Matt Stoller, over at MyDD, makes a salient point regarding the effectiveness of the free market. Take it away Mr. Stoller:

All over the country, America is enjoying a series of free market blackouts. California, New York City, and St. Louis have all been hit with electricity outages due to a poor electricity infrastructure. This infrastructure is a result of a reliance on a free market and tax cuts instead of public infrastructure investment.

Gotta love that free market, it really handles hurricanes, wildfires, and heat waves exceptionally well.
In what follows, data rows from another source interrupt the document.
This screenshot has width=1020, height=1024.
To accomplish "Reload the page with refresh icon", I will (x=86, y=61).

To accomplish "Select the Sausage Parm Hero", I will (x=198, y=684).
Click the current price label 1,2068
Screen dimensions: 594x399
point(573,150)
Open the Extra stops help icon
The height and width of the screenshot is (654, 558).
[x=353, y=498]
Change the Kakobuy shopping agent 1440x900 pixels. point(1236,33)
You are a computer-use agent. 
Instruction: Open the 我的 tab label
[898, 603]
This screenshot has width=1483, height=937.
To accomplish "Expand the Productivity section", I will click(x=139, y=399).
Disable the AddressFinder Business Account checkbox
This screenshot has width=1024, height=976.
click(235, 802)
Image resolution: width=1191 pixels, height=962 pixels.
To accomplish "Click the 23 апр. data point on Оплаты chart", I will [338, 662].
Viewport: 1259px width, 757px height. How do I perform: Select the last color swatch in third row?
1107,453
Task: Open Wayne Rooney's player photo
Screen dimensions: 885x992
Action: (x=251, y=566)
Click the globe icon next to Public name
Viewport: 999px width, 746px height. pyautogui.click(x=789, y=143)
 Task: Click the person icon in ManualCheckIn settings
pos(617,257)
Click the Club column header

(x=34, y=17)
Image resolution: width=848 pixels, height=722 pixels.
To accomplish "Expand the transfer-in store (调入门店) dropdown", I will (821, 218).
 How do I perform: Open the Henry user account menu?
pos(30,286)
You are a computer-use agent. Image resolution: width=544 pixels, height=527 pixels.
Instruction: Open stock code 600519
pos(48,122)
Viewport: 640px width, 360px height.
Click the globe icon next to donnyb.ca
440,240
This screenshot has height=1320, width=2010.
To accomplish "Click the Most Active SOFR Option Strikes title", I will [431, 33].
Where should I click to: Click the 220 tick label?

Indeed. There is a need for this discussion on a wider range of topics, healthcare being at the top of the list. Decades of conservative dominance on the issue of deregulation has led us to an interesting and not very good state of affairs with regard to a number of industries. By and large, free markets work exceptionally well when supply and demand are relatively elastic. Things tend to break down though, when the demand for a good or service becomes a necessity. The situation is often worsened by having but one choice of supplier. When you shop for groceries, you typically have a several options among stores to shop and the products offered. When you are rushed to the emergency room, you cannot haggle with the doctor or shop around other hospitals to compare prices. For that matter, it’s the same with energy or clean air or clean water. One’s demand for certain goods and services becomes concrete when those goods and services are a matter of life and death. That is why we regulate pollution emissions. As a society, we deem potable water more important than maximizing profit. I think that logic should be extended to other industries that, in my view, are equally important.

The net effect of deregulating these necessity industries is to throw consumers completely at the mercy of the supplier. And the supplier must sometimes make choices between providing the best possible service for the consumer and the best possible profit margin for shareholders. Hence, rolling blackouts in 100+ degree weather has resulted in the nearly 30 deaths in California.